Usually, when we start developing inside an existing, bigger application, I feel this process resembles a lot exploring an unchartered island. At the beginning, we only roughly know what we want to achieve, but we do not know yet how to reach that goal. We have to first explore our nearby environment.

Then, we go a few steps, and adjust our course as we go. At first, the steps we take are rather small; but then steps will become bigger as we know more and more about our island (depicted by the big gray area trailing behind you) and are thus able to make more correct assumptions about how the system behaves.

Thus, over time, we are improving our development speed because our assumptions are getting better and better; and thus we can go multiple steps at once, before validating them all together by trying out the application again. Turns out this will become a problem lateron when we start debugging.

Developing in big existing applications is like charting a previously unchartered island.

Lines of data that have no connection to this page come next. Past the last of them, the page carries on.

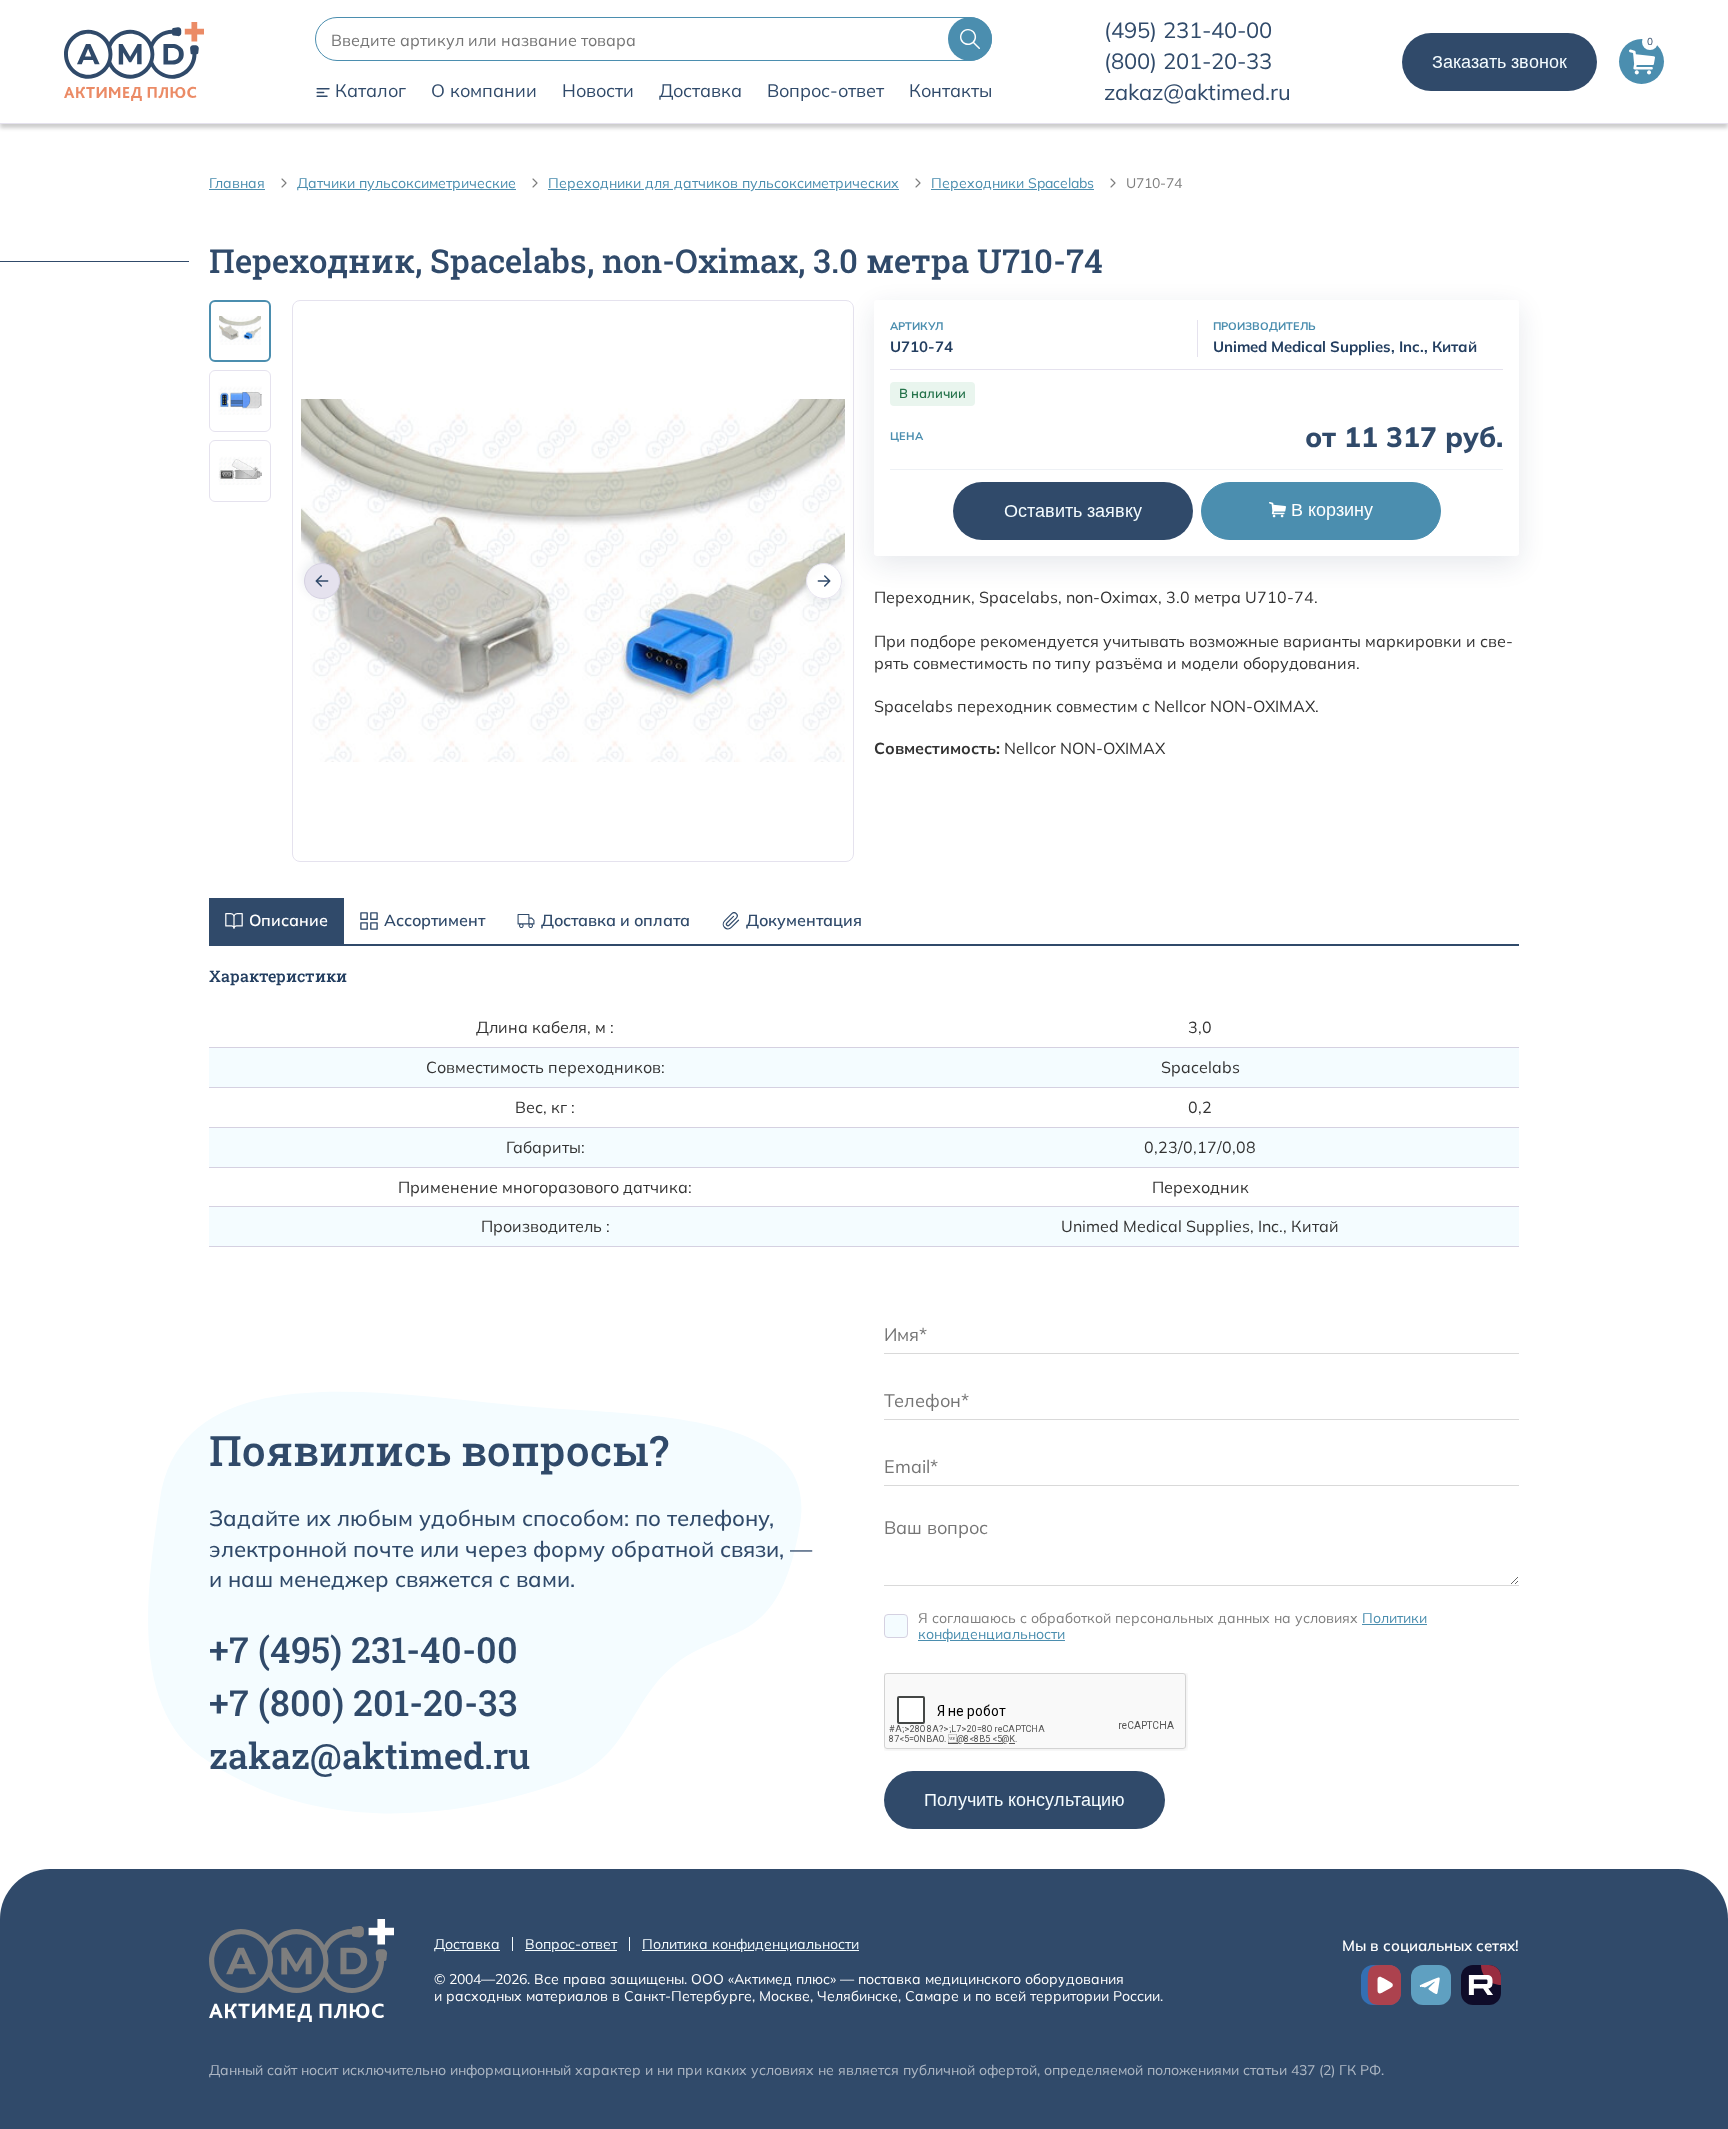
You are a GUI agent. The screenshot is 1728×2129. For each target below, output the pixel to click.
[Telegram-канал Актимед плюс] (1431, 1985)
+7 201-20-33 (363, 1702)
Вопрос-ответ (825, 91)
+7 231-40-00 (363, 1649)
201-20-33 (1188, 61)
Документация (804, 920)
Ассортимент (434, 920)
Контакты (950, 91)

Debugging Unexpected Behavior

When an unexpected behavior happens, I often see people poking around; often changing various parameters at once before re-running the application. Basically, this is what happens when we apply our thinking of efficient software development (see above) to debugging - but this leads us to a totally wrong path.

We basically think "we know how the system will behave" - and thus, we are going too far at once; hitting walls (depicted in orange) which do not lead us to our solution. When one of these routes does not work, we start again from scratch and retry a different direction - however again going too far into the other direction as well. The problem: By doing this, we do not learn anything new about our system anymore (we just become confused).

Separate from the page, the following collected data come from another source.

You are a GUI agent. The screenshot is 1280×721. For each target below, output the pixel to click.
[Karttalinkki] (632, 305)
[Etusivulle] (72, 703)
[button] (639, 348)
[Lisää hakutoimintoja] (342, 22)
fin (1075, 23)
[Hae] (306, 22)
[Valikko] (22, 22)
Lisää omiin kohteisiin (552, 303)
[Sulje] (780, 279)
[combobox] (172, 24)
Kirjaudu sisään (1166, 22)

We need to apply another kind of thinking to solve this debugging challenge. Let's assume for a second we did not know anything about our software when we hit a behavior violating our assumptions. How could we progress then?

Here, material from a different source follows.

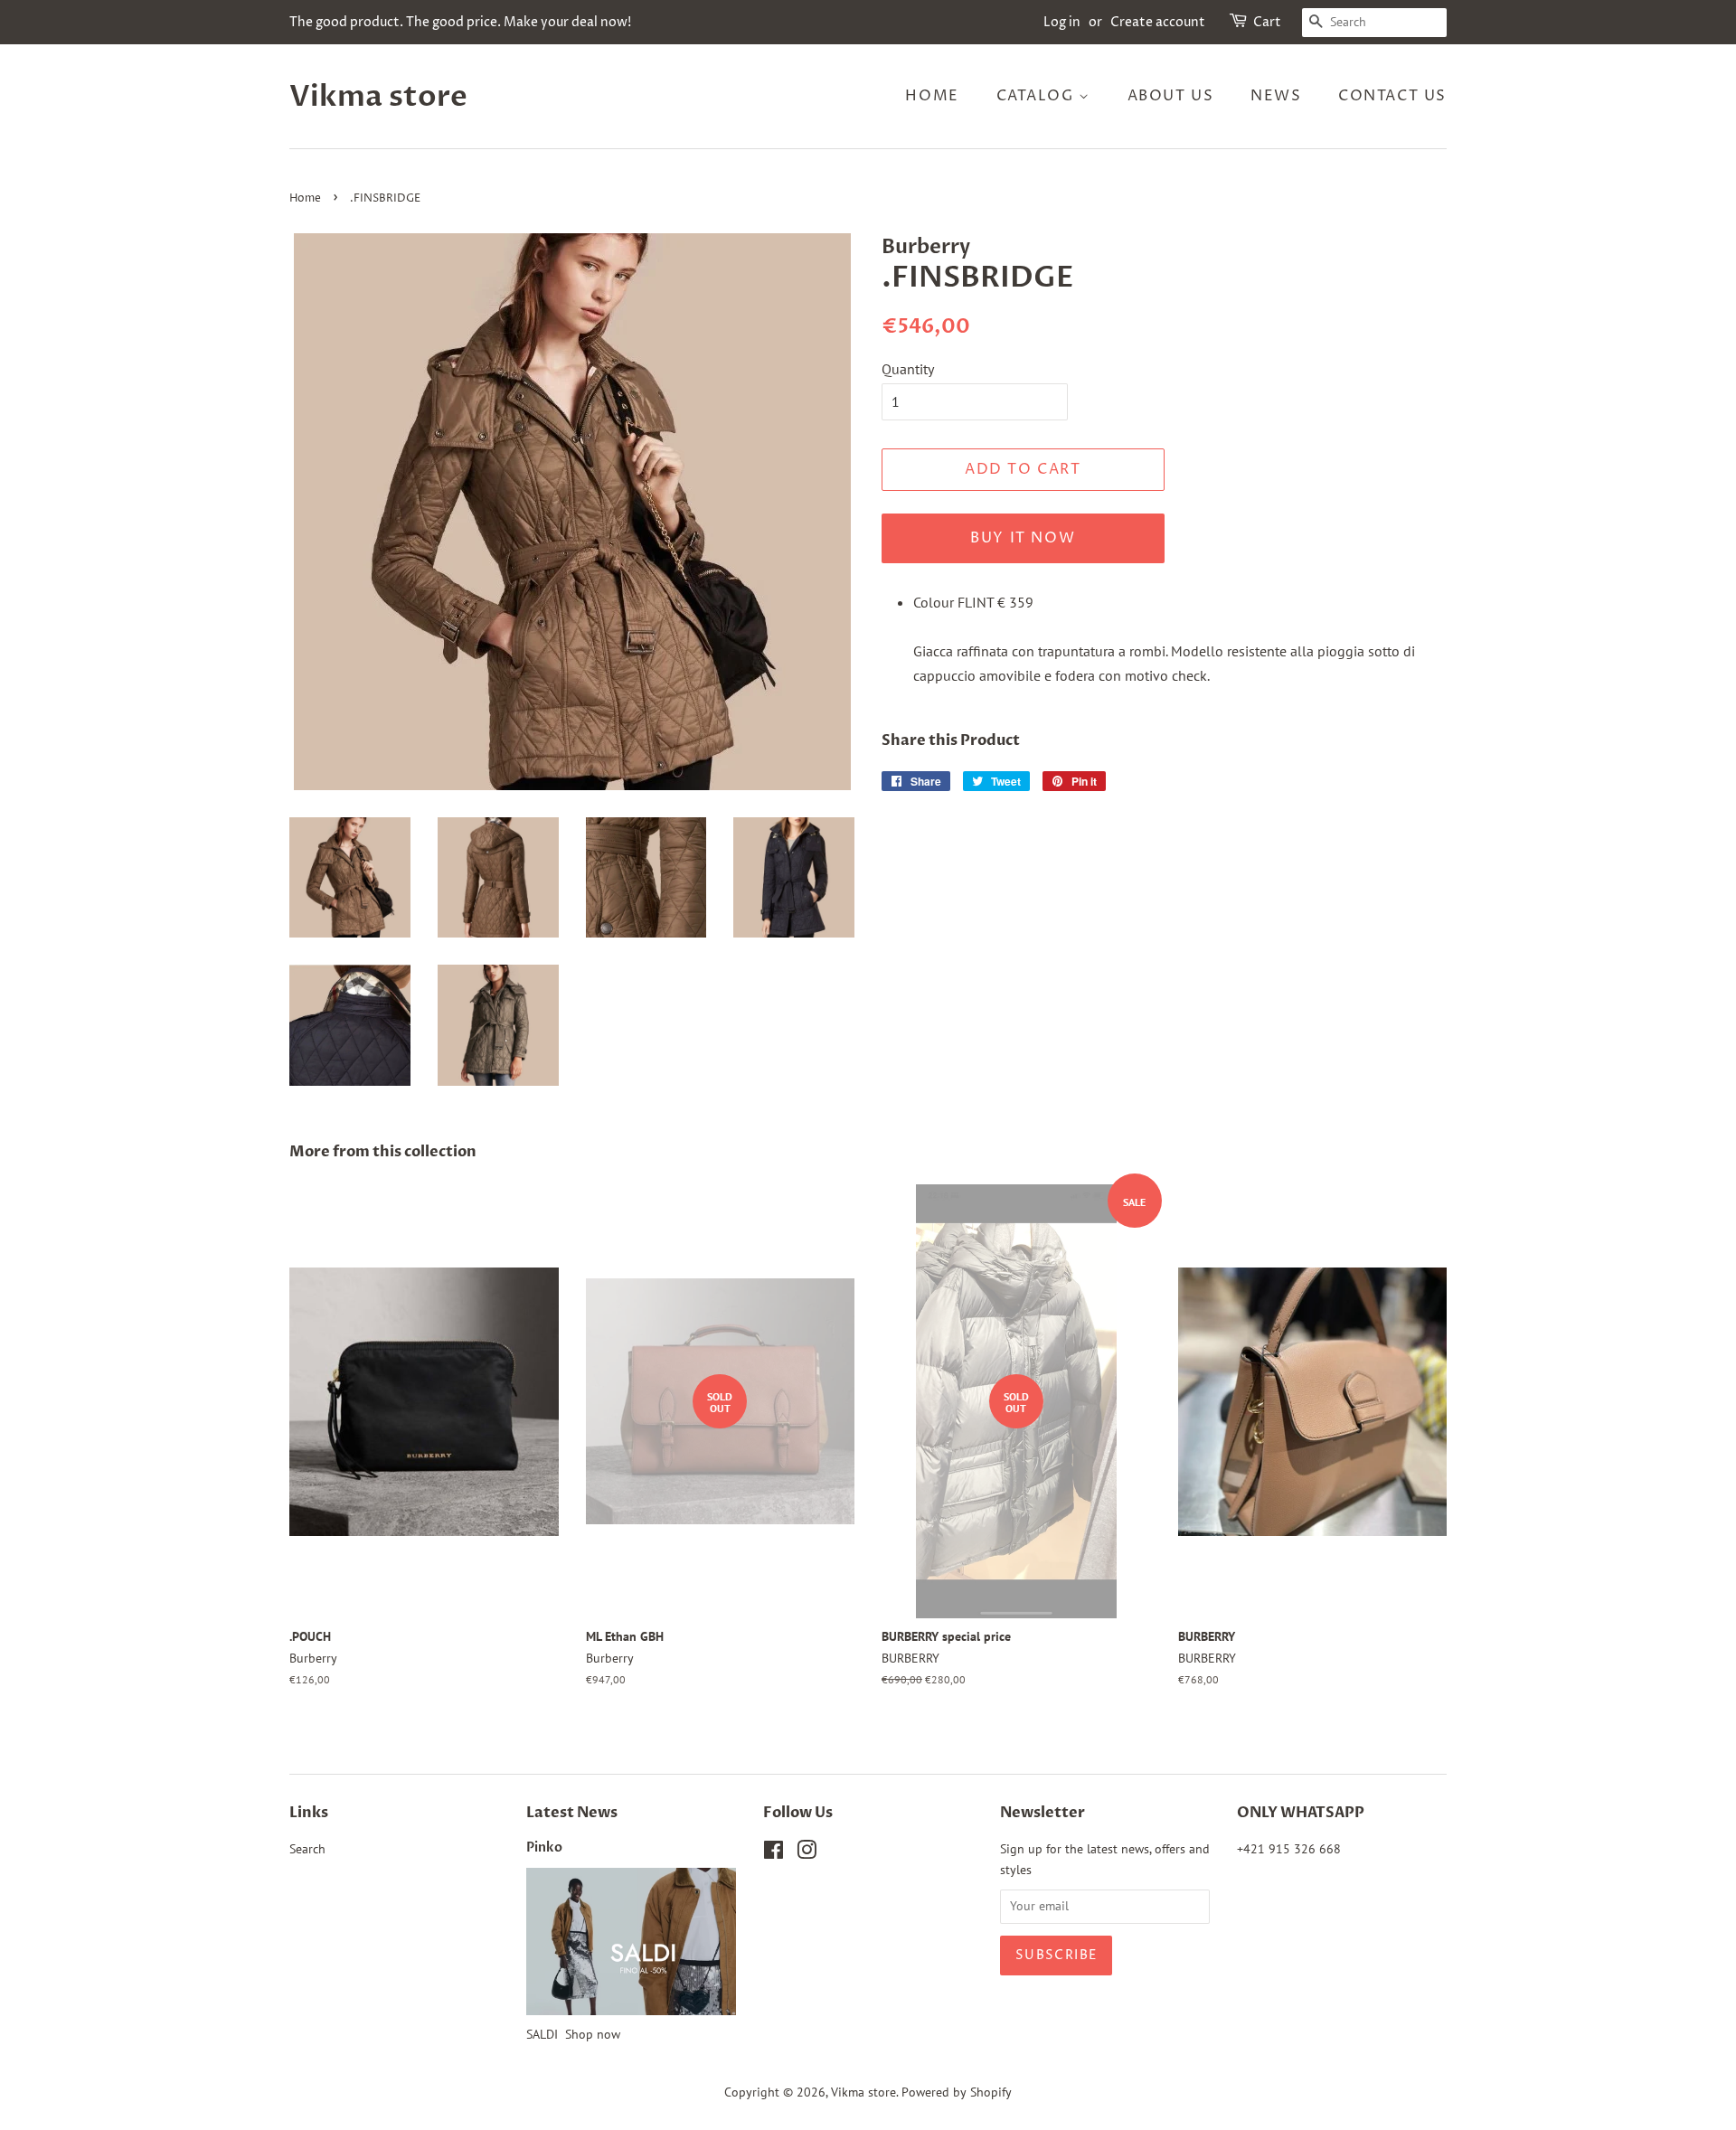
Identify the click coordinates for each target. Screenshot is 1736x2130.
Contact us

The Solution: Design Experiment; Run it; Analyze; Repeat

We could assume our system is a black, opaque box, which we do not understand. Now, let's apply what a scientist would do to understand it better:

Design an experiment which divides the problem space at around 50%, to figure out whether our unexpected behavior resides in the left or the right half of the problem space. It is important that this experiment returns definitive answers (and no assumptions and no probabilities). This is depicted with the blue line and the A/B sections in the image above.
Run the experiment.
Analyze the experiment results. You should now know definitely at which part of the problem space your unexpected behavior occurs.
Repeat with a new experiment, again bisecting the relevant part of the problem space again.

Of course, even when doing this, it can happen that an experiment fails without yielding good results. Then, you need to understand that this has happened and design a new experiment, basically discarding the old experiment.

Practical Hints

Designing good experiments is the hardest part of the process above.
Designing good experiments needs some experience; and you will see this gets easier over time.
When you start with designing experiments, you should explicitely write down the experiment's assumption which should be validated or falsified. Furthermore, write down the experiment setup.
For systems consisting of multiple coarse components, it is usually a good start to create an experiment to isolate which component is responsible for the unexpected behavior – so first bisecting at component boundaries is a good start. For client-server webapps, this means first figuring out whether the client-side portion of the application or the server-side portion of the application is responsible for the unexpected behavior.

Closing Thoughts

Basically, when developing, you want to understand as much as possible from the system; so I call this White-Box Thinking. On the other hand, when debugging, you often need Black-Box Thinking. Switching between the two is often difficult; I hope this essay can help to make this a little easier.

Looking forward to your feedback,
Sebastian

PS: This is quite similar to the behavior of git bisect: In case you need to figure out when a certain regression has entered your codebase, you can use this to identify the commit since when the problem existed.